Your task -
Rewrite the entries below, switching each "GUI agent" to "interface assistant" and leaving everything else unchanged.
--
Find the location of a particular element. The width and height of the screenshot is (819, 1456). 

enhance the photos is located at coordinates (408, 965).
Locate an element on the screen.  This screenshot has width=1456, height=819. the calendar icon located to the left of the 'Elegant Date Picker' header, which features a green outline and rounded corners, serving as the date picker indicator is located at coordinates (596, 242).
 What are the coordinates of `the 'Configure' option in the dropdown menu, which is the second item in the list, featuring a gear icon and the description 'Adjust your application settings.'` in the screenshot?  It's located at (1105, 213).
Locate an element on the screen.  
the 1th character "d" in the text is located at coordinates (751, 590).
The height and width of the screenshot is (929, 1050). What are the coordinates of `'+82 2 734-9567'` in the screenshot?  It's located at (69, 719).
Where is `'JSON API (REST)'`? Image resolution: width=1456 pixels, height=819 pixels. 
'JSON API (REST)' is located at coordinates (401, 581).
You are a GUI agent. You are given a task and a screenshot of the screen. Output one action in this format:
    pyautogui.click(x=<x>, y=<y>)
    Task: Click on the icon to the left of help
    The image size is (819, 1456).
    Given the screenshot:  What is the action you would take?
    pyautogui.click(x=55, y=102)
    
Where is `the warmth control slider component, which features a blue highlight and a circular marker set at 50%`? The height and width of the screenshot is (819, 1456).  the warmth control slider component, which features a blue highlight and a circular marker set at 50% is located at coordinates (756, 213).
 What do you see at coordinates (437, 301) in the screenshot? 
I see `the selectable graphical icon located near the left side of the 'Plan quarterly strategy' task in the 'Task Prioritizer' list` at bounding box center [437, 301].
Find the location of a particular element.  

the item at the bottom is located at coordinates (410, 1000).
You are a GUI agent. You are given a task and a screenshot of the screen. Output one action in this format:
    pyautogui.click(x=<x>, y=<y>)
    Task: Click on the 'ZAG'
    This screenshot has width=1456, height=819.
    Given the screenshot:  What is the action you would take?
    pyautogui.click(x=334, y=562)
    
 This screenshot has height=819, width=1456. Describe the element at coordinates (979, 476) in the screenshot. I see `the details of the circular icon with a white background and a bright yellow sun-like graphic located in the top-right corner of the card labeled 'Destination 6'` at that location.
--
The output -
Find the location of a particular element. The width and height of the screenshot is (819, 1456). 

enhance the photos is located at coordinates (408, 965).
Locate an element on the screen.  This screenshot has width=1456, height=819. the calendar icon located to the left of the 'Elegant Date Picker' header, which features a green outline and rounded corners, serving as the date picker indicator is located at coordinates (596, 242).
 What are the coordinates of `the 'Configure' option in the dropdown menu, which is the second item in the list, featuring a gear icon and the description 'Adjust your application settings.'` in the screenshot?  It's located at (1105, 213).
Locate an element on the screen.  
the 1th character "d" in the text is located at coordinates (751, 590).
The height and width of the screenshot is (929, 1050). What are the coordinates of `'+82 2 734-9567'` in the screenshot?  It's located at (69, 719).
Where is `'JSON API (REST)'`? Image resolution: width=1456 pixels, height=819 pixels. 
'JSON API (REST)' is located at coordinates (401, 581).
You are a interface assistant. You are given a task and a screenshot of the screen. Output one action in this format:
    pyautogui.click(x=<x>, y=<y>)
    Task: Click on the icon to the left of help
    The image size is (819, 1456).
    Given the screenshot:  What is the action you would take?
    pyautogui.click(x=55, y=102)
    
Where is `the warmth control slider component, which features a blue highlight and a circular marker set at 50%`? The height and width of the screenshot is (819, 1456).  the warmth control slider component, which features a blue highlight and a circular marker set at 50% is located at coordinates (756, 213).
 What do you see at coordinates (437, 301) in the screenshot? 
I see `the selectable graphical icon located near the left side of the 'Plan quarterly strategy' task in the 'Task Prioritizer' list` at bounding box center [437, 301].
Find the location of a particular element.  

the item at the bottom is located at coordinates (410, 1000).
You are a interface assistant. You are given a task and a screenshot of the screen. Output one action in this format:
    pyautogui.click(x=<x>, y=<y>)
    Task: Click on the 'ZAG'
    This screenshot has width=1456, height=819.
    Given the screenshot:  What is the action you would take?
    pyautogui.click(x=334, y=562)
    
 This screenshot has height=819, width=1456. Describe the element at coordinates (979, 476) in the screenshot. I see `the details of the circular icon with a white background and a bright yellow sun-like graphic located in the top-right corner of the card labeled 'Destination 6'` at that location.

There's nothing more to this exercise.